Oh it's all gone horribly wrong again. I am seriously at the end of my rope. I read all these desperate cries for help but somehow my DS seems worse than all of those - it's been over 2 years since I had proper sleep. I did the unthinkable and broke down at work today. Thankfully only with a friend but so far I had managed to keep work all for myself, not anything to do with the kids and all that is going on there.
I don't know what to do. WI/WO doesn't appear to be making any difference. He is only a bad sleeper when he is at home - when anyone else has him, he's a great boy. I sometimes think other people must think I am some sort of lunatic, making all this up for attention. Or just a terrible mother, unable to cope (that part is now definitely true!). My husband has taken sole responsibilty for the night wakings and any trouble that comes up after I put him to bed as I thought he was just taking advantage of me going in to him and using it for attention.
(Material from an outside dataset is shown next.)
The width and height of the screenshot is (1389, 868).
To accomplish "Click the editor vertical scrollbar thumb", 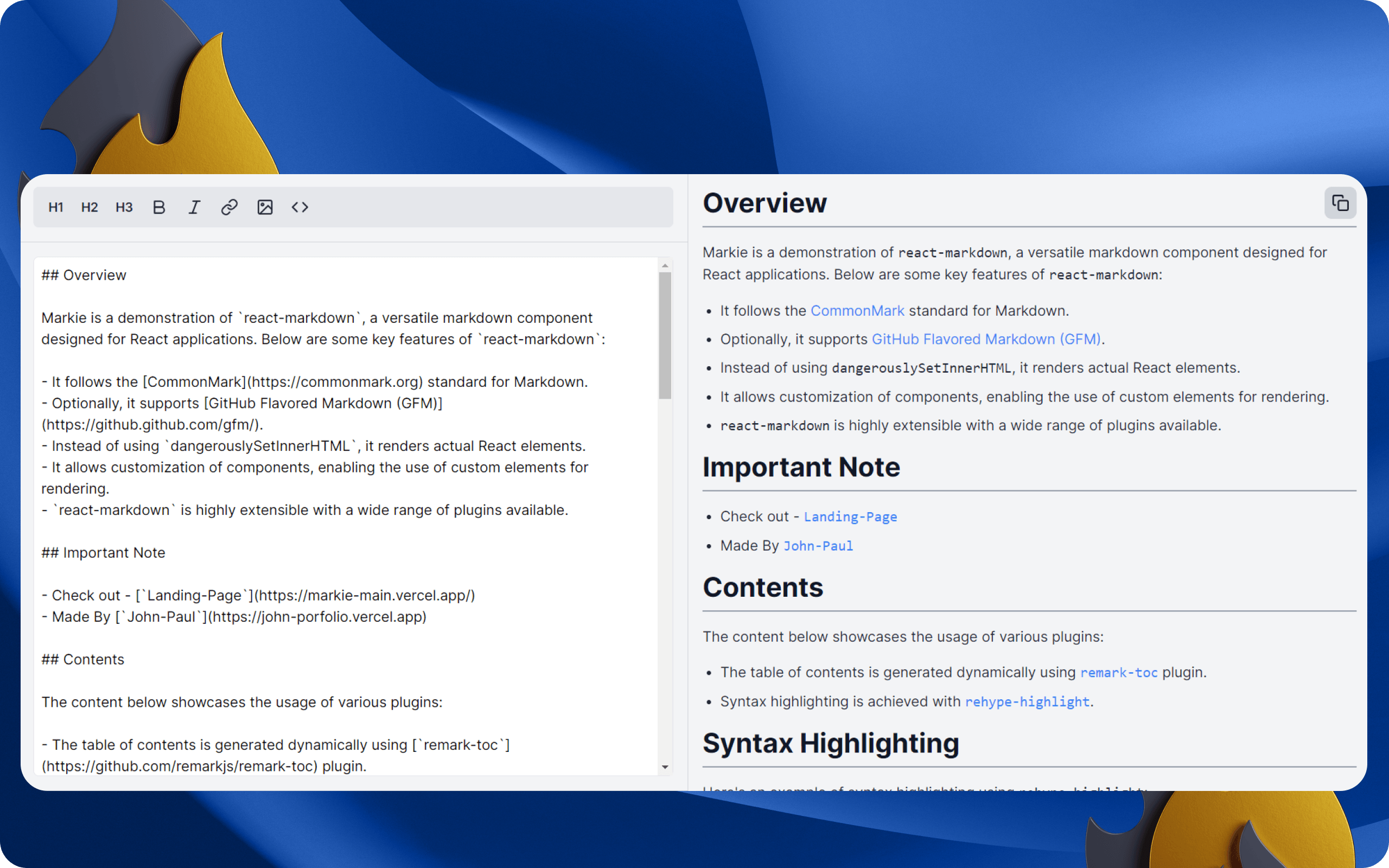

Oh I don't know anymore - I have been up since 4.45 and am fit to collapse.
I can make a million excuses for it all - new baby, back at work, separation anxiety, yet another illness - but at the end of the day, I need to get some sleep and some semblance of my own life back.
Is there anything for the EXTREME poor sleepers? Or does this come to a natural end eventually - I just need some light at the end of the tunnel. No matter how far away.